Go, Roger, Go

So Roger Friedman is this sort of bottom-feeding entertainment writer who Fox News has been syndicating for awhile. Finally he does something useful and posts a review of the leaked and torrented unfinisd print of the “X-Men Origins: Wolverine” movie, and he’s got entertard bloggers calling for his head. Typical of the genre is Josh Tyler’s junior high school-esque rant,

What’s strange and incredibly frustrating for someone attempting to retain his site’s independence, is that if you slap big corporate ownership on something, it instantly elevates it to respectable institution. Maybe we indie-sites deserve to be treated like gutter rats, but if we do then so do the big corporate, mainstream print and internet crowd which spends so much of its time looking down its collective nose at the rest of us.

Never has that been more evident than today when Fox News reporter Roger Friedman posted a review, on FoxNews’s website, of the recently pirated, illegal copy of X-Men Origins: Wolverine.

Take just a moment to let the implications of that sink in, and then while you’re at it consider this: The normally fractured, opportunistic, greedy, independent online community has shockingly, united as whole, and refused to review the film. Not only has almost every even marginally respectable website and blog refused to review it, most have come out with strong commentary against the viewing of it, decrying the illegal downloading of Fox’s upcoming summer blockbuster as blatantly immoral. Some have done so even in the face of backlash from their generally pro-piracy readers. In response Fox’s hard-working public relations departments have issued statements asking for the online community’s support, praising indie-run sites like this one for coming out against the illegal pirating of Wolverine, and asking us to stand up and refuse to download or discuss it.

. . .

So who caved? Not the internet crowd, not the independently owned bloggers so often decried as the scum of web society. Fox’s own FoxNews. The same Fox begging for sympathy over the pirating of their big movie. While the hard working (and well-intentioned) 20th Century Fox PR staff asked for restraint and cooperation, on the other side of the company someone decided to take advantage of the buzz on their film to greedily increase traffic to their website while at the same time, by their willingness to run a review from someone who illegally downloaded it, further promote the spread of the very Wolverine downloads which Fox claims are bankrupting the movie industry. Worst of all, Roger Friedman not only illegally downloaded the movie and then reviewed it publicly, he then all but endorsed the idea of others doing the same saying: “I did see Wolverine on a large, wide computer screen, and not in a movie theater, but it could not have played better.”

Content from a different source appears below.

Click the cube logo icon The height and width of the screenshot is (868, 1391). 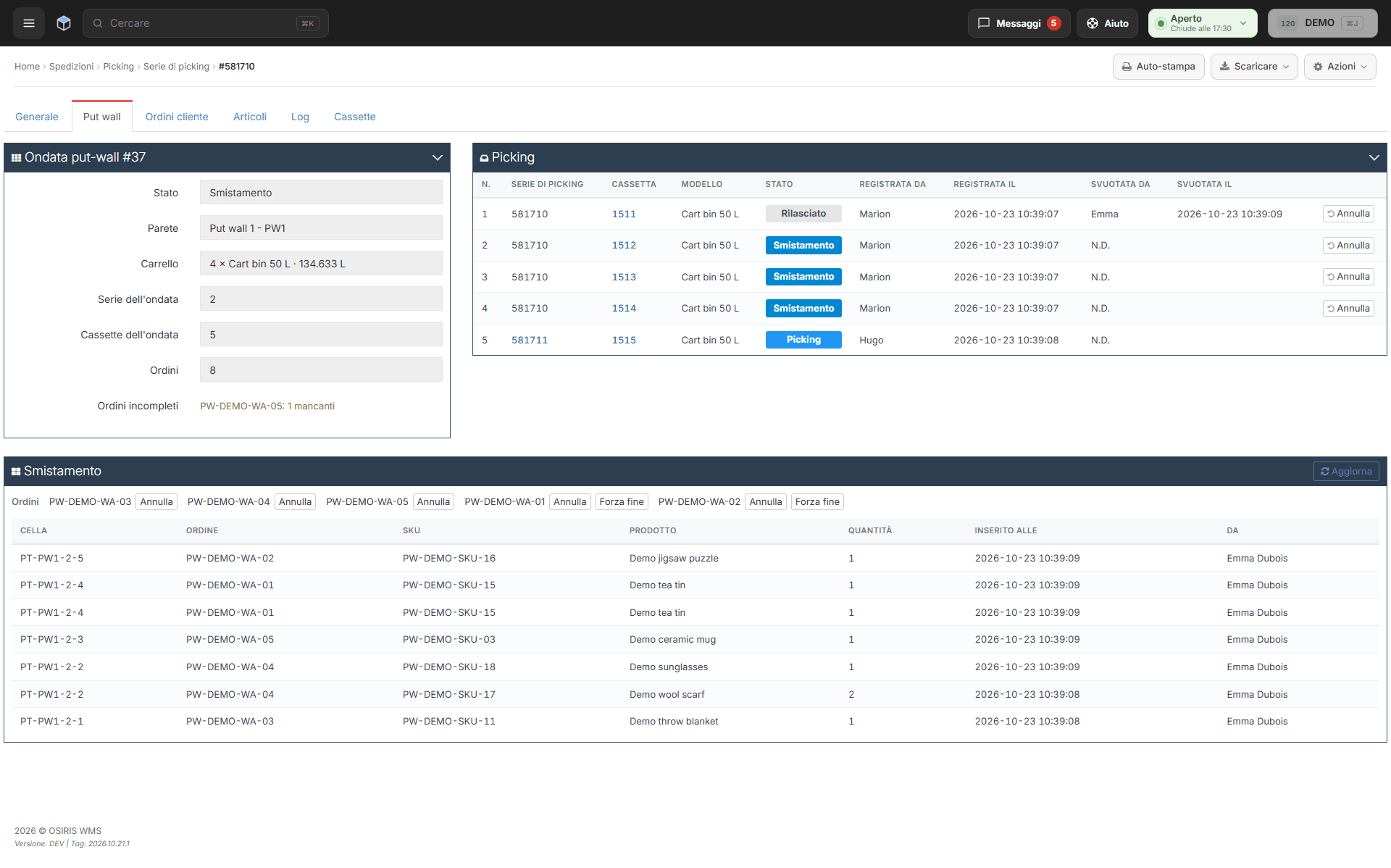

ROTFLMAO. See what Friedman did is what real journalists do. Whether Fox or anybody else likes it, “Wolverine” is out there and people are watching it. Whether or not its any good is something people like myself are curious about and even an early version can help clarify that issue.

Tyler’s “see no torrent; hear no torrent; speak of no torrent” acquiesence with Fox is absurd. Maybe if he wants “indie” film websites to be taken seriously, he might want to put a stop to the public fellating of Fox’s public relations department.

Personally, I hail Roger Friedman for doing something that apparently these “independent” sites would never think of doing — going beyond being a simple extension of big studio public relations departments.

Update: A commenter over at ScreenRant sums up my thoughts on this,

Michael J said,
April 5th, 2009

Roger Friedman has a set of brass ones. Good for him for not being a toadie of the film industry. Unlike 99% of the so called critics and film websites.

Indeed.

3 thoughts on “Go, Roger, Go”

  1. You know, the OMG TORRENT ILLEGAL QUICK COVER OUR ASSES thing is dumb. But. The movie was finished and I think if I was working on something and people started judging me on the half-assed nonsense I still have even on the third or fourth draft of something, I’d be pissed. Friedman should have been fired for reviewing something that wasn’t done.

  2. I can appreciate that point of view, Mark, but I think that horse was out of the stable a *long* time ago. I can understand, for example, why Joel Schumacher was pissed that Harry Knowles was telling people that test audiences hated ‘Batman & Robin’. But the other side of the coin is we live in a media world today where draft scripts, on-set rumors and insider reports, illicit photos and video films in production, hilarious audio of Christian Bale going apeshit, etc., are all part of the milieu of the film industry these days.

    If you look at another content industry, for example, reviews and commentary on unreleased music tracks happens all the time, much to the chagrin of the artists. When tracks from ‘Chinese Democracy’ were leaked on the Internet, for example, many sites reviewed them and Rolling Stone provided a handy guide to them. Nobody got fired.

    Sucks to be the artist whose stuff gets leaked prematurely, but we can’t un-release that stuff and the work print that was released itself becomes a cultural artifact worthy of analysis and review as much as the finished product (esp. in this case where the workprint is apparently missing scenes from the reshoot that has been the focus of a conflict between the studio and the director).